▶ [Required action]
Output the full listing again without altering anything.

▶ [Data for analysis]

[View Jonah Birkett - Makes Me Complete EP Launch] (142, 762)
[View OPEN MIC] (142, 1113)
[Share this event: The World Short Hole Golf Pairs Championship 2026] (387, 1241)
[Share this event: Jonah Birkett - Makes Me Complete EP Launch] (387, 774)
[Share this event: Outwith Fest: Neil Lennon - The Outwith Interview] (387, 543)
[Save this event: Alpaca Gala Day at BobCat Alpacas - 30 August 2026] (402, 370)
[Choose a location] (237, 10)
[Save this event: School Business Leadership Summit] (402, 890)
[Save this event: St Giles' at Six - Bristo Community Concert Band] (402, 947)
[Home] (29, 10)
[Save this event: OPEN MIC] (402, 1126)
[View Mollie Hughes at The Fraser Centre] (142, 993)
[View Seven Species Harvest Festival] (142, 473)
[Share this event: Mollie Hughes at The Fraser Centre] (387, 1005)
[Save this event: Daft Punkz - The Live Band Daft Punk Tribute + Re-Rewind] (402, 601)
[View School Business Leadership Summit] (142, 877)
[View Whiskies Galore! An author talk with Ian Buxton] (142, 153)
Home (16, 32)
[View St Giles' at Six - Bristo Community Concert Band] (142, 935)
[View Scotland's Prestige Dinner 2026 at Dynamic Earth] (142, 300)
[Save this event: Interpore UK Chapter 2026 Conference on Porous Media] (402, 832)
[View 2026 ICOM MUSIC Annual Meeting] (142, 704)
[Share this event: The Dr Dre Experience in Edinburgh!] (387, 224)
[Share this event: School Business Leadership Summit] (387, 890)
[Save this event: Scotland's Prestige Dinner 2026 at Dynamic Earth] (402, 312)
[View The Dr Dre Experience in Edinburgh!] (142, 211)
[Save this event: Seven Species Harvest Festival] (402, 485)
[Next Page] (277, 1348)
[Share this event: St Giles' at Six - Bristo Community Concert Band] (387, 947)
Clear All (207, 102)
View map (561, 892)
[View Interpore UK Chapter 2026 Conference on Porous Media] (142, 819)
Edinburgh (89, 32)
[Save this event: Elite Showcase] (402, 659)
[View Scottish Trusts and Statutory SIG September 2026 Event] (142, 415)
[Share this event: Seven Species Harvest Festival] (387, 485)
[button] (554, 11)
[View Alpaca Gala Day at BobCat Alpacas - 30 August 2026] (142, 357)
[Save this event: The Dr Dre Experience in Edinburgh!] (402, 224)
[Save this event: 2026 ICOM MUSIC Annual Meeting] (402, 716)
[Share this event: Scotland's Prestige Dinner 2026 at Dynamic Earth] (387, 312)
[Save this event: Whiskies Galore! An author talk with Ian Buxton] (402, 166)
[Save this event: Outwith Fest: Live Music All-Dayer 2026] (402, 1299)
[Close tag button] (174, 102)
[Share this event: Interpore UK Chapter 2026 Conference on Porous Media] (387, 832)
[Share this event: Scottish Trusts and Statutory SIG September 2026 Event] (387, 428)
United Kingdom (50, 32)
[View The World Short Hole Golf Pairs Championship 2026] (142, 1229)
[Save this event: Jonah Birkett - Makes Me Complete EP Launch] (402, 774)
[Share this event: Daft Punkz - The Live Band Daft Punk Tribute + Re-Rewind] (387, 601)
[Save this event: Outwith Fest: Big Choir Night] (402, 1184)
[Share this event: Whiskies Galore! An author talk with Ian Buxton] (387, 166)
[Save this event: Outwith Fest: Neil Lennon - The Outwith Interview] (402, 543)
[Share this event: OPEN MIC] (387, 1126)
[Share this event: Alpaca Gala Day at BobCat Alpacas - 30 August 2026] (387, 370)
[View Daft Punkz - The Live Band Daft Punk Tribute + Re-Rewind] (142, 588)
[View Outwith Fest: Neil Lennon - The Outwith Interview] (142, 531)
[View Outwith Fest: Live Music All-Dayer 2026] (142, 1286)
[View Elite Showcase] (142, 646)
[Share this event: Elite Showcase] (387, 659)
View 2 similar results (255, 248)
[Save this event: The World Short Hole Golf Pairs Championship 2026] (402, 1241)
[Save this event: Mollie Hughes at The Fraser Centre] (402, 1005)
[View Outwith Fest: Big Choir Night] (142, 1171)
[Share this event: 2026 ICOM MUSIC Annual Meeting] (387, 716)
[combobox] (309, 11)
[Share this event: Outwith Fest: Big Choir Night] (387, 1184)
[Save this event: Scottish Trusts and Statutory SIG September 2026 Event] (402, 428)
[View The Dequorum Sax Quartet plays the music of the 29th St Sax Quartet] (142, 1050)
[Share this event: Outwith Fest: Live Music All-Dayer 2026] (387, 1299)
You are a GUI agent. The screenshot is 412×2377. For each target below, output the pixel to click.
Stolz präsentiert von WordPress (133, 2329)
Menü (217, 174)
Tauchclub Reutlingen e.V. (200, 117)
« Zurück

▶ [Your response]
[View Jonah Birkett - Makes Me Complete EP Launch] (142, 762)
[View OPEN MIC] (142, 1113)
[Share this event: The World Short Hole Golf Pairs Championship 2026] (387, 1241)
[Share this event: Jonah Birkett - Makes Me Complete EP Launch] (387, 774)
[Share this event: Outwith Fest: Neil Lennon - The Outwith Interview] (387, 543)
[Save this event: Alpaca Gala Day at BobCat Alpacas - 30 August 2026] (402, 370)
[Choose a location] (237, 10)
[Save this event: School Business Leadership Summit] (402, 890)
[Save this event: St Giles' at Six - Bristo Community Concert Band] (402, 947)
[Home] (29, 10)
[Save this event: OPEN MIC] (402, 1126)
[View Mollie Hughes at The Fraser Centre] (142, 993)
[View Seven Species Harvest Festival] (142, 473)
[Share this event: Mollie Hughes at The Fraser Centre] (387, 1005)
[Save this event: Daft Punkz - The Live Band Daft Punk Tribute + Re-Rewind] (402, 601)
[View School Business Leadership Summit] (142, 877)
[View Whiskies Galore! An author talk with Ian Buxton] (142, 153)
Home (16, 32)
[View St Giles' at Six - Bristo Community Concert Band] (142, 935)
[View Scotland's Prestige Dinner 2026 at Dynamic Earth] (142, 300)
[Save this event: Interpore UK Chapter 2026 Conference on Porous Media] (402, 832)
[View 2026 ICOM MUSIC Annual Meeting] (142, 704)
[Share this event: The Dr Dre Experience in Edinburgh!] (387, 224)
[Share this event: School Business Leadership Summit] (387, 890)
[Save this event: Scotland's Prestige Dinner 2026 at Dynamic Earth] (402, 312)
[View The Dr Dre Experience in Edinburgh!] (142, 211)
[Save this event: Seven Species Harvest Festival] (402, 485)
[Next Page] (277, 1348)
[Share this event: St Giles' at Six - Bristo Community Concert Band] (387, 947)
Clear All (207, 102)
View map (561, 892)
[View Interpore UK Chapter 2026 Conference on Porous Media] (142, 819)
Edinburgh (89, 32)
[Save this event: Elite Showcase] (402, 659)
[View Scottish Trusts and Statutory SIG September 2026 Event] (142, 415)
[Share this event: Seven Species Harvest Festival] (387, 485)
[button] (554, 11)
[View Alpaca Gala Day at BobCat Alpacas - 30 August 2026] (142, 357)
[Save this event: The Dr Dre Experience in Edinburgh!] (402, 224)
[Save this event: 2026 ICOM MUSIC Annual Meeting] (402, 716)
[Share this event: Scotland's Prestige Dinner 2026 at Dynamic Earth] (387, 312)
[Save this event: Whiskies Galore! An author talk with Ian Buxton] (402, 166)
[Save this event: Outwith Fest: Live Music All-Dayer 2026] (402, 1299)
[Close tag button] (174, 102)
[Share this event: Interpore UK Chapter 2026 Conference on Porous Media] (387, 832)
[Share this event: Scottish Trusts and Statutory SIG September 2026 Event] (387, 428)
United Kingdom (50, 32)
[View The World Short Hole Golf Pairs Championship 2026] (142, 1229)
[Save this event: Jonah Birkett - Makes Me Complete EP Launch] (402, 774)
[Share this event: Daft Punkz - The Live Band Daft Punk Tribute + Re-Rewind] (387, 601)
[Save this event: Outwith Fest: Big Choir Night] (402, 1184)
[Share this event: Whiskies Galore! An author talk with Ian Buxton] (387, 166)
[Save this event: Outwith Fest: Neil Lennon - The Outwith Interview] (402, 543)
[Share this event: OPEN MIC] (387, 1126)
[Share this event: Alpaca Gala Day at BobCat Alpacas - 30 August 2026] (387, 370)
[View Daft Punkz - The Live Band Daft Punk Tribute + Re-Rewind] (142, 588)
[View Outwith Fest: Neil Lennon - The Outwith Interview] (142, 531)
[View Outwith Fest: Live Music All-Dayer 2026] (142, 1286)
[View Elite Showcase] (142, 646)
[Share this event: Elite Showcase] (387, 659)
View 2 similar results (255, 248)
[Save this event: The World Short Hole Golf Pairs Championship 2026] (402, 1241)
[Save this event: Mollie Hughes at The Fraser Centre] (402, 1005)
[View Outwith Fest: Big Choir Night] (142, 1171)
[Share this event: 2026 ICOM MUSIC Annual Meeting] (387, 716)
[combobox] (309, 11)
[Share this event: Outwith Fest: Big Choir Night] (387, 1184)
[Save this event: Scottish Trusts and Statutory SIG September 2026 Event] (402, 428)
[View The Dequorum Sax Quartet plays the music of the 29th St Sax Quartet] (142, 1050)
[Share this event: Outwith Fest: Live Music All-Dayer 2026] (387, 1299)
You are a GUI agent. The screenshot is 412×2377. For each target below, output the pixel to click.
Stolz präsentiert von WordPress (133, 2329)
Menü (217, 174)
Tauchclub Reutlingen e.V. (200, 117)
« Zurück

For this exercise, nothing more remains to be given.